What is the recipe for writing a good state of michigan judicial circuit court "Motion for payment plan?" Is it possible to view others that have been approved that I may taylor mine after them? What kind of lawyer should I seek for assistance in this matter? This is basically the result of wayne county foc issues just after the time when you could marry you significant other and have the debt resloved. Unfortunately the mother of my children went to apply for public assistance during a very difficult time only to have her case worker turn f.o.c. on to me even though we were still together and taking care of our children jointly. No matter who I talked to I was basically told that once you're in the state's system, you're in and they want money. Years ago she signed off on the money that would have been owed to her but money owed to the state remains. I happened across this motion as a means of low income non-custodial parents attempting to pay arrears but because of their financial situations will be virtually impossible to acheive in the forseeable future. I have done hours of reading and searching to find a way to resolve my debt to the state and have happened upon this, now I need assistance to file the motion in a manner that will prove to be successful or at least have a better chance than one prepared by only myself and my limited knowledge of the law. Please help and thank you very much for your input in advance.

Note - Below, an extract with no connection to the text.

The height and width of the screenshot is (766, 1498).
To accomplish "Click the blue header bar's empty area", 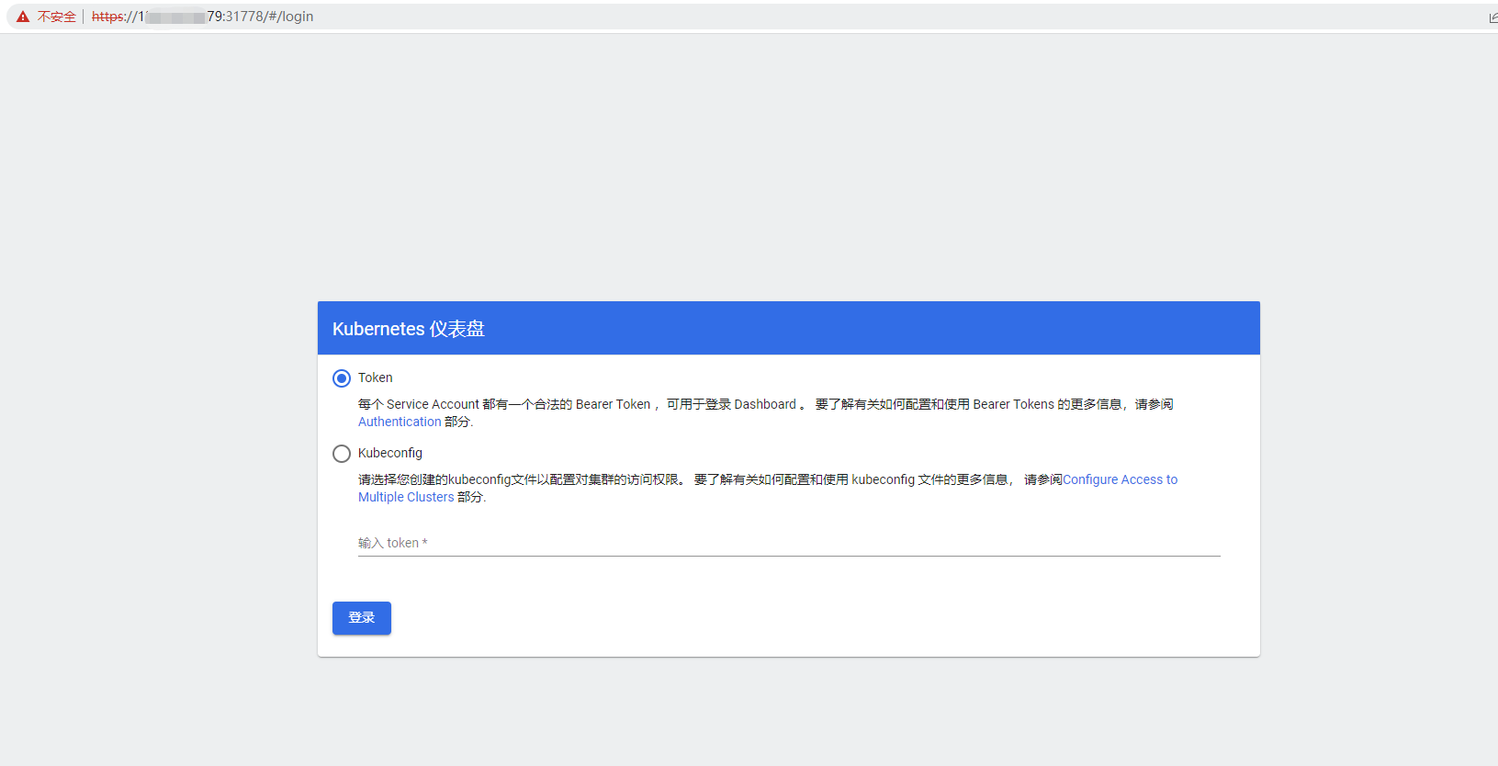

I have included the begining section of the report:
SUBJECT: State IV-D Program Flexibility with Respect to Low Income Obligors -- Imputing Income; Setting Child Support Orders and Retroactive Support; Compromising Arrearages; Referral to Work-Related Programs and Other Non-traditional Approaches to Securing Support
Our goal in issuing this PIQ is to clarify for State IV-D agencies the flexibility that exists under Federal IV-D requirements in setting support obligations and securing collections from low-income obligated parents.
The HHS Office of the Inspector General (OIG) recently released the results of a study entitled The Establishment of Child Support Orders for Low Income Non-custodial Parents, OIG-05-99-00390, which can be found on OCSE's website at: /programs/cse/extinf.htm The major findings of the study were:
Retroactive Support: Most sampled States routinely charge non-custodial parents for retroactive support. The longer the period of retroactivity, the less likely it is that the parent will pay any support.
Income Imputation: Most sampled States impute income when the non-custodial parent is unemployed or income is unknown. Income imputation appears ineffective in generating payments.
Minimum Orders: Six of the sampled States routinely establish minimum orders when the non-custodial parent has limited payment ability. Minimum order cases exhibit lower payment compliance than other cases.
Debt Owed to the State: Most sampled States will not reduce debt owed to the State by the non-custodial parent except in rare cases. Median debt on 1996 cases was over $3,000.
Job Programs: Few sampled child support agencies formally link with job programs. Non-custodial parent participation in such programs is minimal.